-- start Data provided --

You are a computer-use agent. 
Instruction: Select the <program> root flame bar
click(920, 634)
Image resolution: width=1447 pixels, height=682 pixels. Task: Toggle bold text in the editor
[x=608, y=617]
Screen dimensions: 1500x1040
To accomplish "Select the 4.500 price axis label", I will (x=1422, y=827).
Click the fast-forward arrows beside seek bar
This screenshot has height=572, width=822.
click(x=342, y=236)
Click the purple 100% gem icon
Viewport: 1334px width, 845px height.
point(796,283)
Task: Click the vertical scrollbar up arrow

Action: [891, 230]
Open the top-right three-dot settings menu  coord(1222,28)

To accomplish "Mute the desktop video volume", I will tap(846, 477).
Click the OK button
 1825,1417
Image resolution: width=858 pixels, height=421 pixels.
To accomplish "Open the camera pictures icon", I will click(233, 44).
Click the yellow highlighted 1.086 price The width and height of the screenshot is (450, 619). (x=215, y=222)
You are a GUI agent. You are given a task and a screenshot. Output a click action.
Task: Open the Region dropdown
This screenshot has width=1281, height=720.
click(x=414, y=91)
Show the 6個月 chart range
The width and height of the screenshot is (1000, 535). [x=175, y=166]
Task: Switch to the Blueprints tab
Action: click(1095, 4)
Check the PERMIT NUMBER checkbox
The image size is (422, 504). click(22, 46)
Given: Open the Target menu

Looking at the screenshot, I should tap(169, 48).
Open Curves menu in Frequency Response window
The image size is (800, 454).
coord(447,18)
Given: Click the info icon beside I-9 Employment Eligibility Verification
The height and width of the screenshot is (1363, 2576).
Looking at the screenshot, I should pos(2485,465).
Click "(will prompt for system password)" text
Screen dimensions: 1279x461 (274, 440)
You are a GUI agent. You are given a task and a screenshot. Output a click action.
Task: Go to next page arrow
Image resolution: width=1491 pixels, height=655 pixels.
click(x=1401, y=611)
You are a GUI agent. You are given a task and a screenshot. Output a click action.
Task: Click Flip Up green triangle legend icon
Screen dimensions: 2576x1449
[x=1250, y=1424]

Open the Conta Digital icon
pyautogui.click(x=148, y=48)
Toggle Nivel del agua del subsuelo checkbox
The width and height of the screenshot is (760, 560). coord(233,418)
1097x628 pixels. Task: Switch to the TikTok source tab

-- end Data provided --

What to do: Reproduce the whole listing above, line for line and without any changes.

Completed exercise:
You are a computer-use agent. 
Instruction: Select the <program> root flame bar
click(920, 634)
Image resolution: width=1447 pixels, height=682 pixels. Task: Toggle bold text in the editor
[x=608, y=617]
Screen dimensions: 1500x1040
To accomplish "Select the 4.500 price axis label", I will (x=1422, y=827).
Click the fast-forward arrows beside seek bar
This screenshot has height=572, width=822.
click(x=342, y=236)
Click the purple 100% gem icon
Viewport: 1334px width, 845px height.
point(796,283)
Task: Click the vertical scrollbar up arrow

Action: [891, 230]
Open the top-right three-dot settings menu  coord(1222,28)

To accomplish "Mute the desktop video volume", I will tap(846, 477).
Click the OK button
 1825,1417
Image resolution: width=858 pixels, height=421 pixels.
To accomplish "Open the camera pictures icon", I will click(233, 44).
Click the yellow highlighted 1.086 price The width and height of the screenshot is (450, 619). (x=215, y=222)
You are a GUI agent. You are given a task and a screenshot. Output a click action.
Task: Open the Region dropdown
This screenshot has width=1281, height=720.
click(x=414, y=91)
Show the 6個月 chart range
The width and height of the screenshot is (1000, 535). [x=175, y=166]
Task: Switch to the Blueprints tab
Action: click(1095, 4)
Check the PERMIT NUMBER checkbox
The image size is (422, 504). click(22, 46)
Given: Open the Target menu

Looking at the screenshot, I should tap(169, 48).
Open Curves menu in Frequency Response window
The image size is (800, 454).
coord(447,18)
Given: Click the info icon beside I-9 Employment Eligibility Verification
The height and width of the screenshot is (1363, 2576).
Looking at the screenshot, I should pos(2485,465).
Click "(will prompt for system password)" text
Screen dimensions: 1279x461 (274, 440)
You are a GUI agent. You are given a task and a screenshot. Output a click action.
Task: Go to next page arrow
Image resolution: width=1491 pixels, height=655 pixels.
click(x=1401, y=611)
You are a GUI agent. You are given a task and a screenshot. Output a click action.
Task: Click Flip Up green triangle legend icon
Screen dimensions: 2576x1449
[x=1250, y=1424]

Open the Conta Digital icon
pyautogui.click(x=148, y=48)
Toggle Nivel del agua del subsuelo checkbox
The width and height of the screenshot is (760, 560). coord(233,418)
1097x628 pixels. Task: Switch to the TikTok source tab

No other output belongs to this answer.